Me invadió una sensación dura y agobiante. Sentí que en cierto modo había elegido cuál era la verdad, y en el proceso había dejado de lado, de manera deliberada, el cincuenta por ciento de toda la magia, la sofisticación interna, la belleza de los métodos, la elección de los momentos, la inexistencia de la trampa.
Ascanio se volvió a presentar frente a mí.
Con nuevos ojos, ojos que habían sido abiertos una vez más, ojos que estaban entrenados por la vida, por la literatura, y por la interacción de grandes magos y amigos, pude encontrarme con la riqueza de una obra que me indicaba cuál era el camino a seguir para obtener aquello que me faltaba. La guía de Ricardo Rodriguez, Juan Esteban Varela, y las discusiones que se armaban en ese hermoso grupo de magos de Valparaíso habían resignificado lo que era la magia, y pude dirigir toda la emocionante rigurosidad que disfrutaba aplicar a nuevas direcciones, direcciones propias de la vida interna de la magia.

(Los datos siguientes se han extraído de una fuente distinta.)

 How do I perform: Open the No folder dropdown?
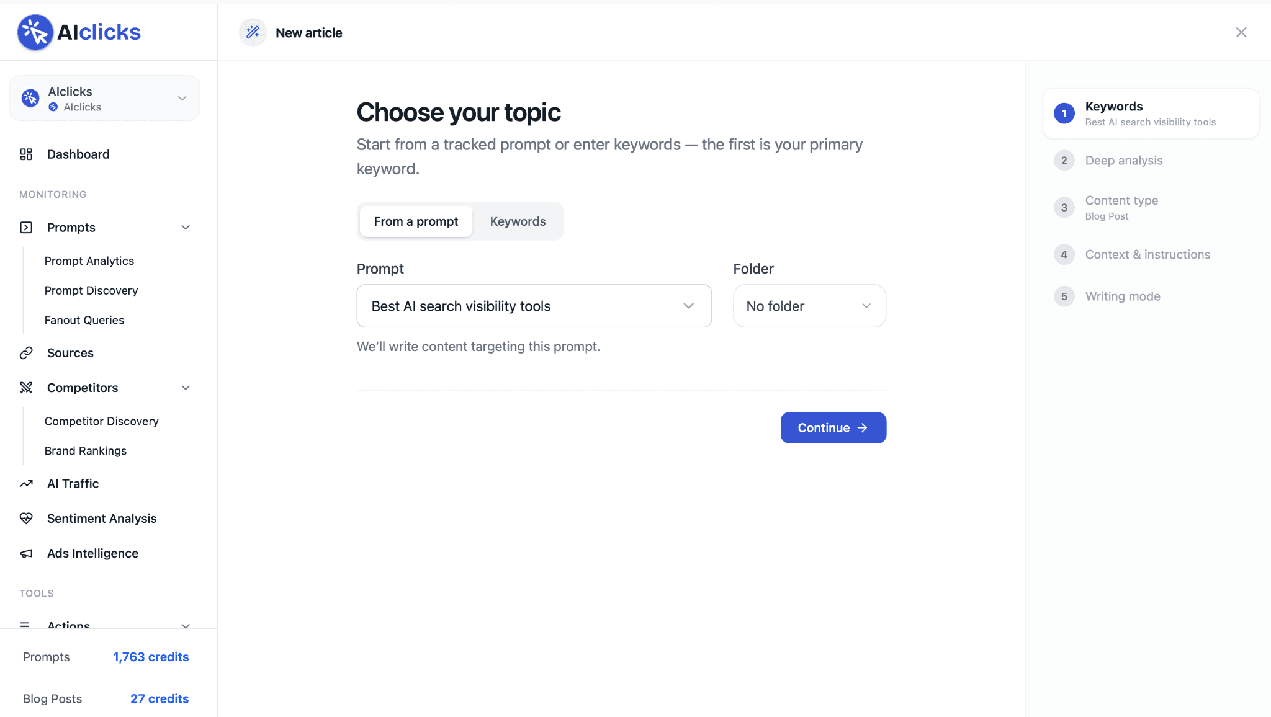809,306
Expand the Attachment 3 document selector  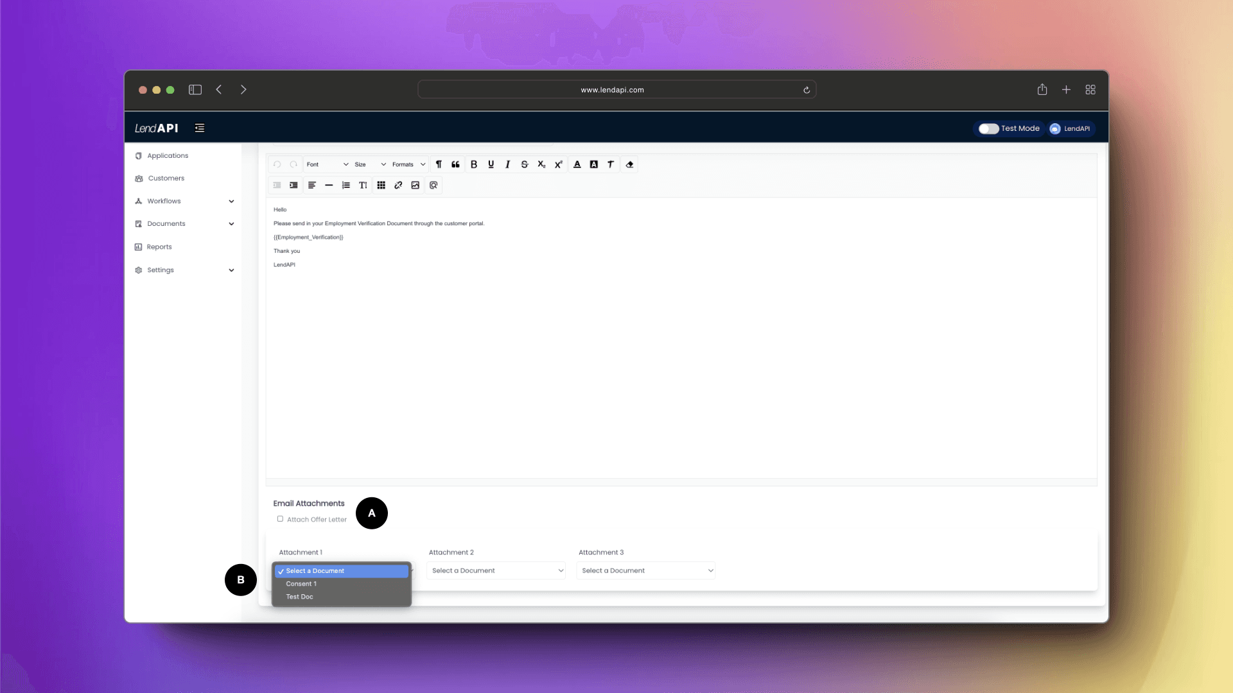pyautogui.click(x=646, y=569)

Gracias a eso escribí un ensayo donde plasmé en la medida de mis capacidades, un resumen o introducción a las ideas Ascanianas, ideas que describí del modo en que a mí me hubiese gustado ver cuando era jóven e ingenuo (suponiendo que ahora no sea ingenuo), y en ese ensayo pude reencontrarme con esa voz interna que me exigía rendirle cuentas, razonar con detenimiento y fortalecer mis argumentos e ideas para poder tener cimientos fuertes en la jerarquía de valores de la magia que había en mi.
“Siempre se pudo escribir mejor”. Esta frase aún me atormenta. Ayer por la tarde terminé un texto donde habló con descarada libertad sobre temas relacionados a la magia y la vida externa, me doy atribuciones que en algún momento habría considerado engreídas, pero lo he hecho desde la más absoluta honestidad, y desde la más pura intención de confrontar mis propias ideas para hacer más fuertes la base del suelo donde piso.
Siento orgullo, no precisamente del texto en sí mismo, si no de haber sido capaz de sobreponerme a mis propias preconcepciones, a las propias ideas que en algún momento se disfrazaron de la verdad, y que ahora dieron paso a la legítima duda y el legítimo cuestionamiento de qué es lo que conforma el cuerpo teórico de la magia.
Parado sobre hombros de gigantes es mucho más fácil tener perspectiva, quizá desde aquí arriba pueda ver las cosas más claras, y quizá mi descripción del panorama pueda servirle a alguna persona a entender alguna cosa mejor, y si tengo mucha suerte, podría ahorrarle a alguien uno o dos tropiezos de los cuales yo no me pude salvar.
Espero en algún momento poder leer lo que he escrito y pensar: “Aún tenía mucho que aprender.”
No silencien su voz interior. Piensen, cuestionen, apliquen, y por sobre todas las cosas, equivóquense.